» What to do:
Can you format the data, from the start through the line containing "point(135,43)", as a JSON list of strings, with one string per line, no blank lines, and the pictures left out?
── Information given
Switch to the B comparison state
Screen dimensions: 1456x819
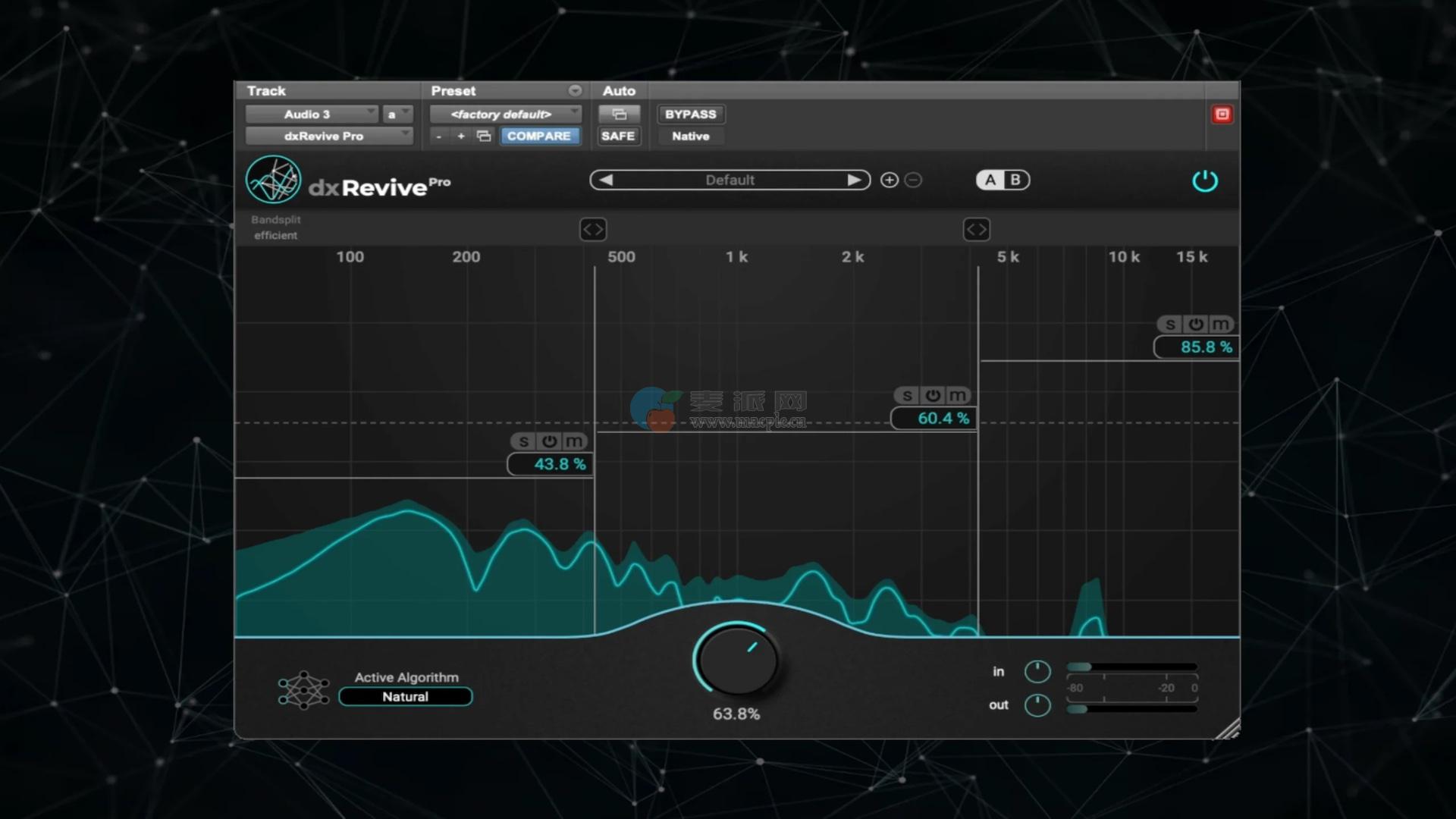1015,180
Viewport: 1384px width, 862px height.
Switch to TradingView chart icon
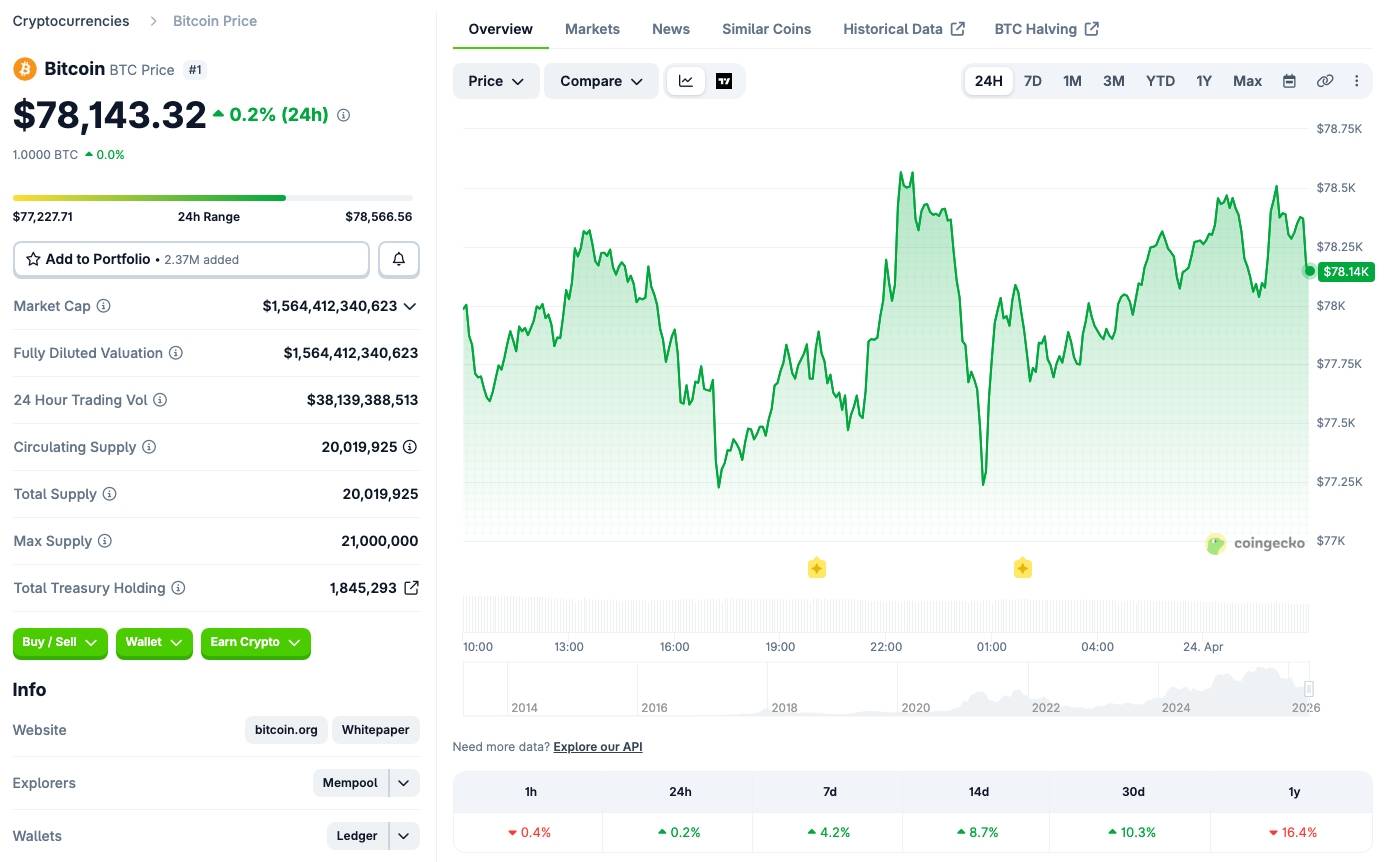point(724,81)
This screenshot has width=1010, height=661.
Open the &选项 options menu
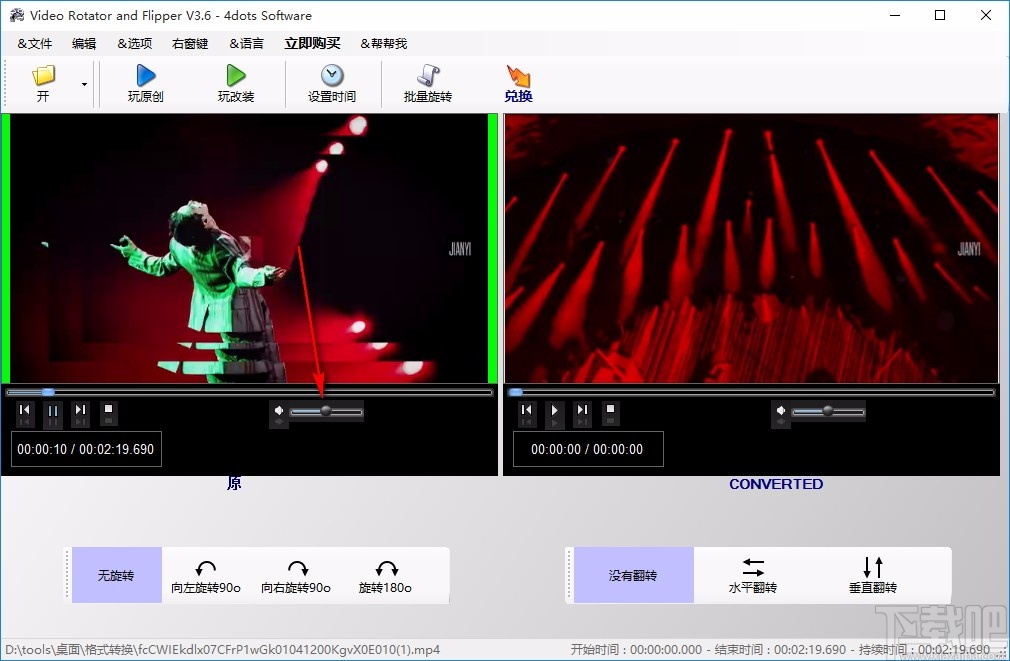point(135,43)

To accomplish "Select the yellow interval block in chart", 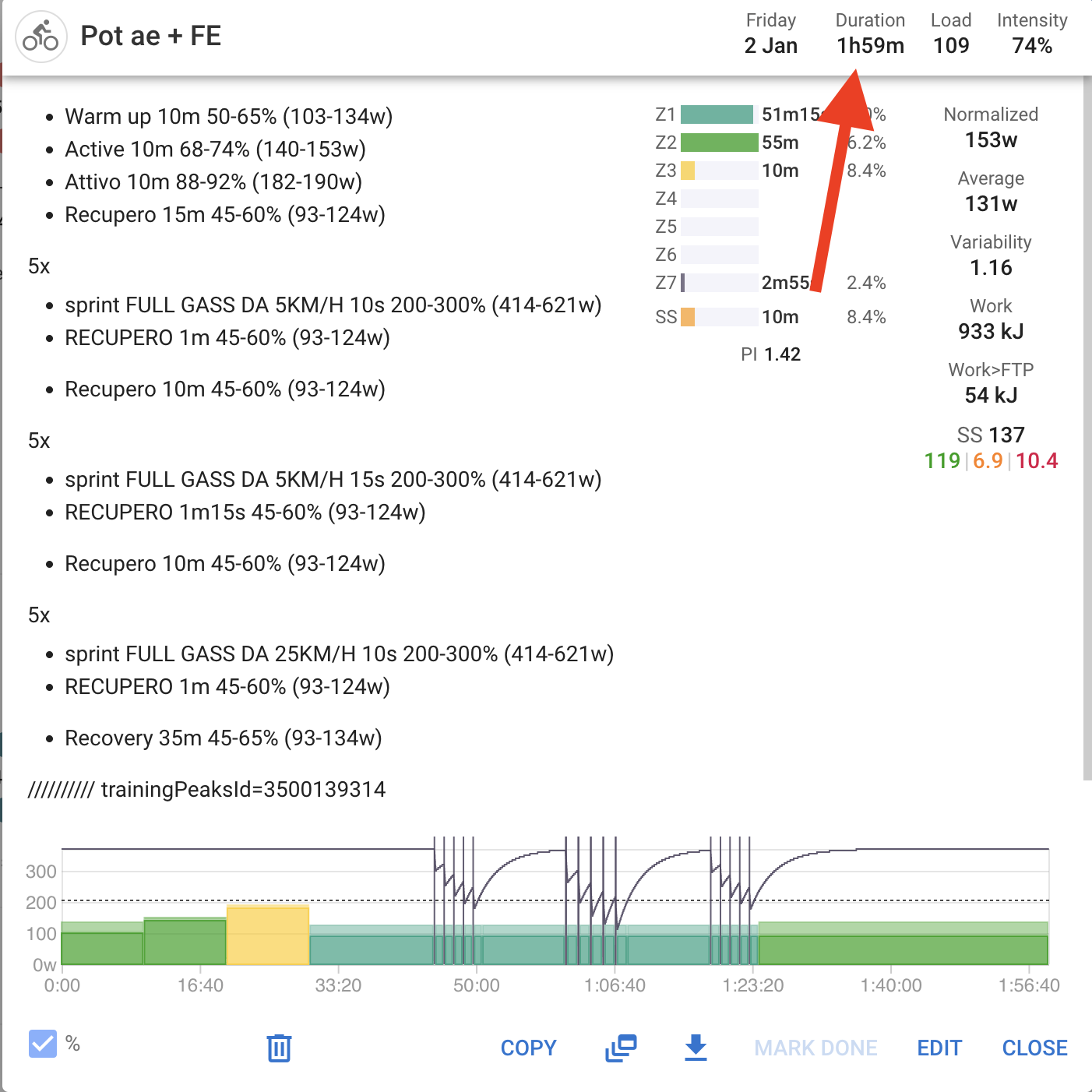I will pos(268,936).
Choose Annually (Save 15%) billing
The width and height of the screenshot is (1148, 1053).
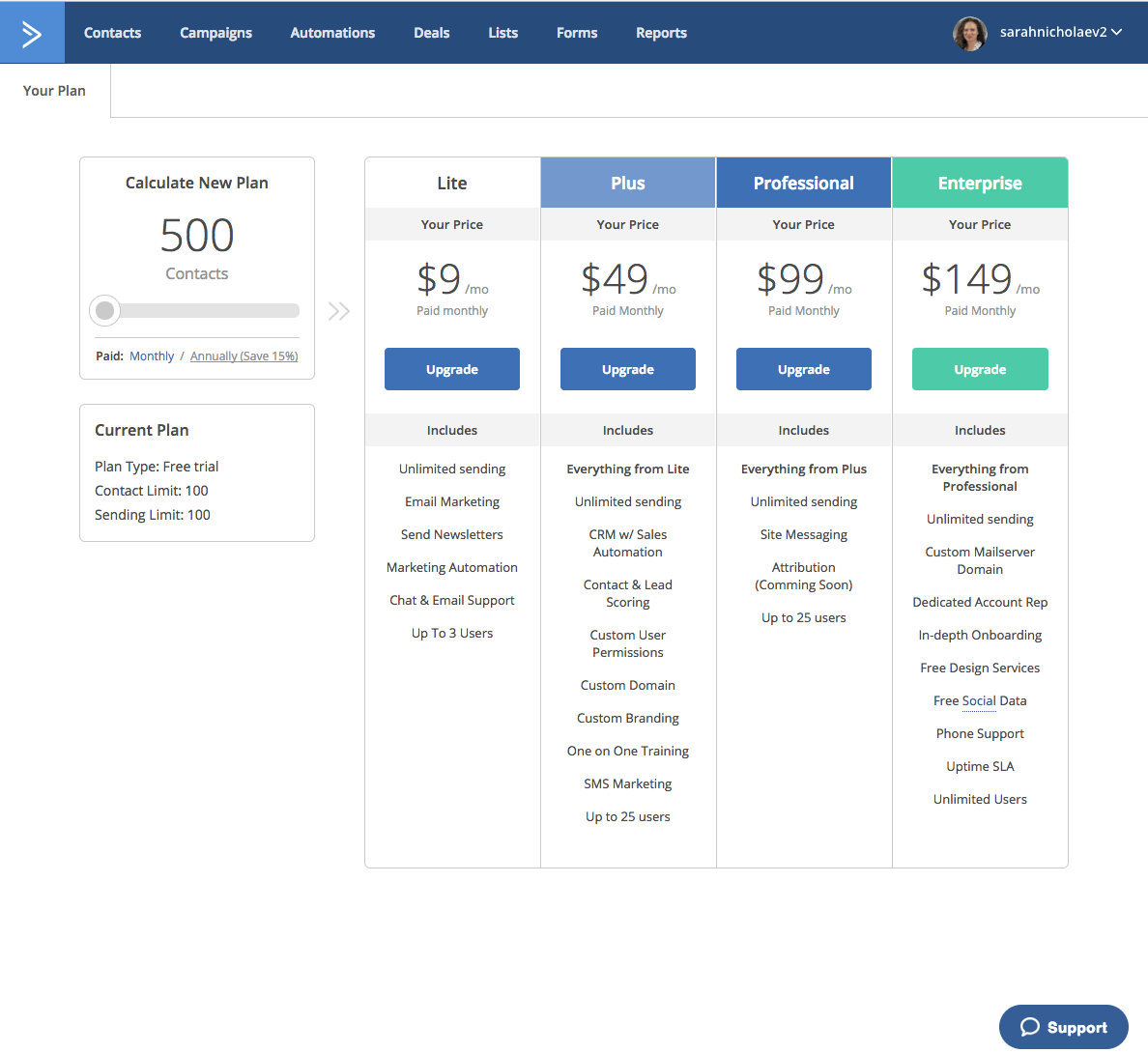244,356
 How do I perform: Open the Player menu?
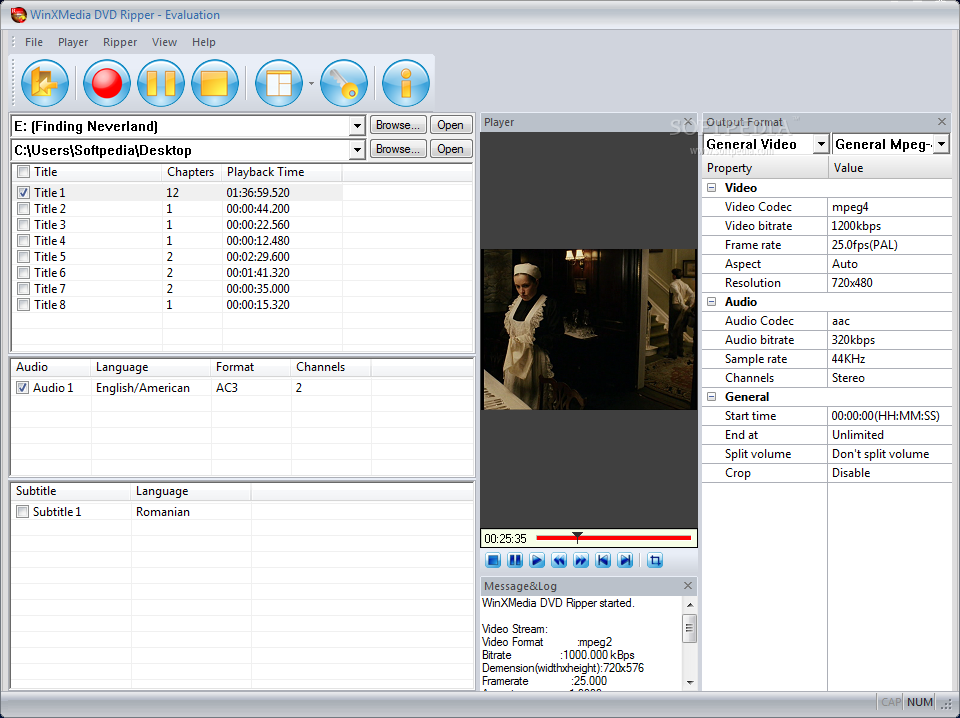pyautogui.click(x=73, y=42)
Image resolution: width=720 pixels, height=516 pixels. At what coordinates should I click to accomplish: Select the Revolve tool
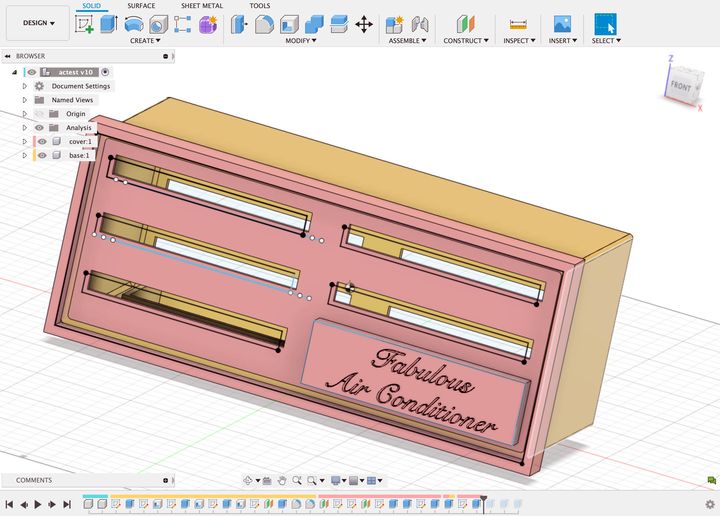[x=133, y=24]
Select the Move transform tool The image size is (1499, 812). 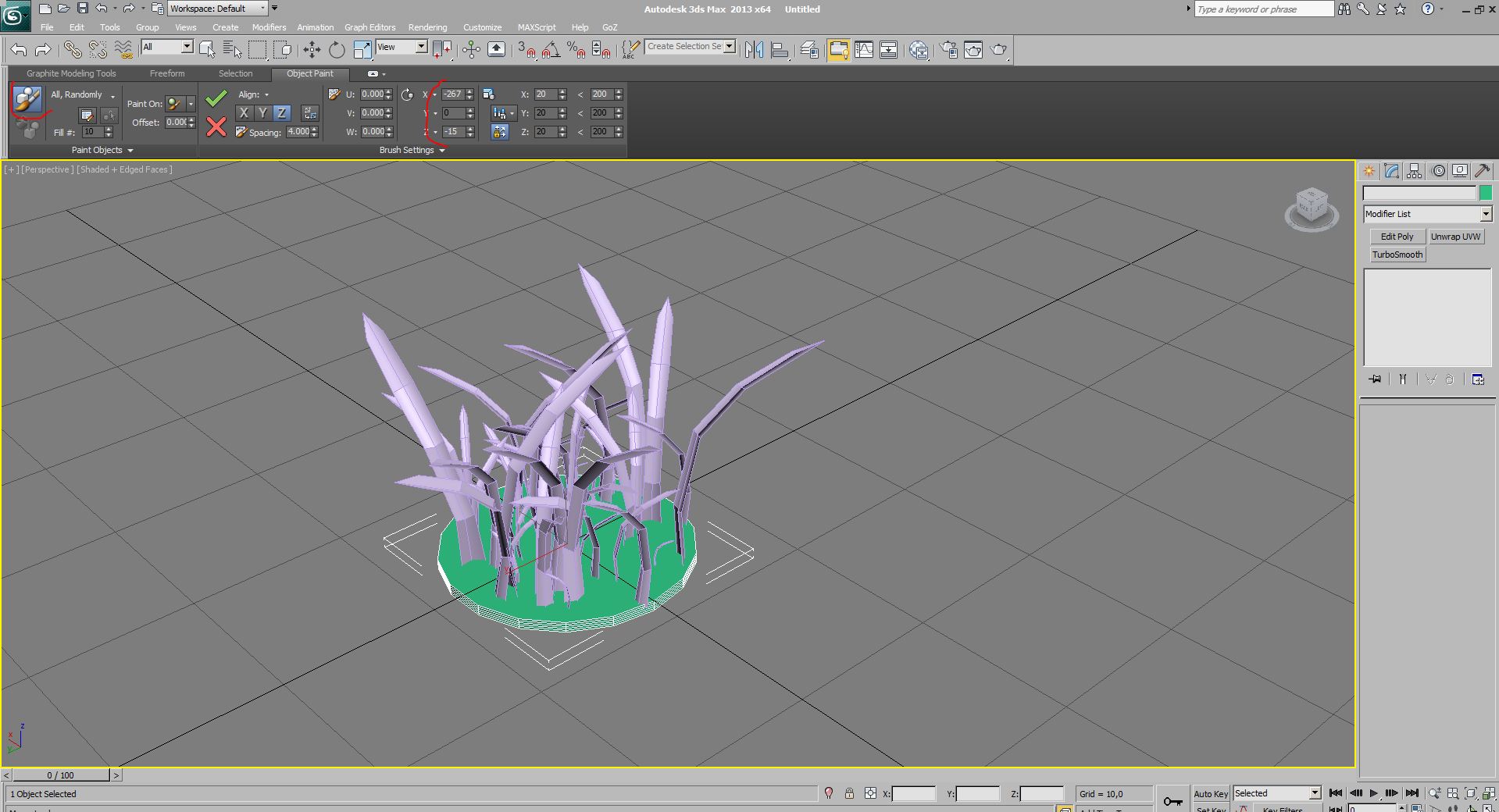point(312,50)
────
» Finished exercise:
[
  "Switch to the B comparison state",
  "Screen dimensions: 1456x819",
  "1015,180",
  "Viewport: 1384px width, 862px height.",
  "Switch to TradingView chart icon",
  "point(724,81)",
  "This screenshot has width=1010, height=661.",
  "Open the &选项 options menu",
  "point(135,43)"
]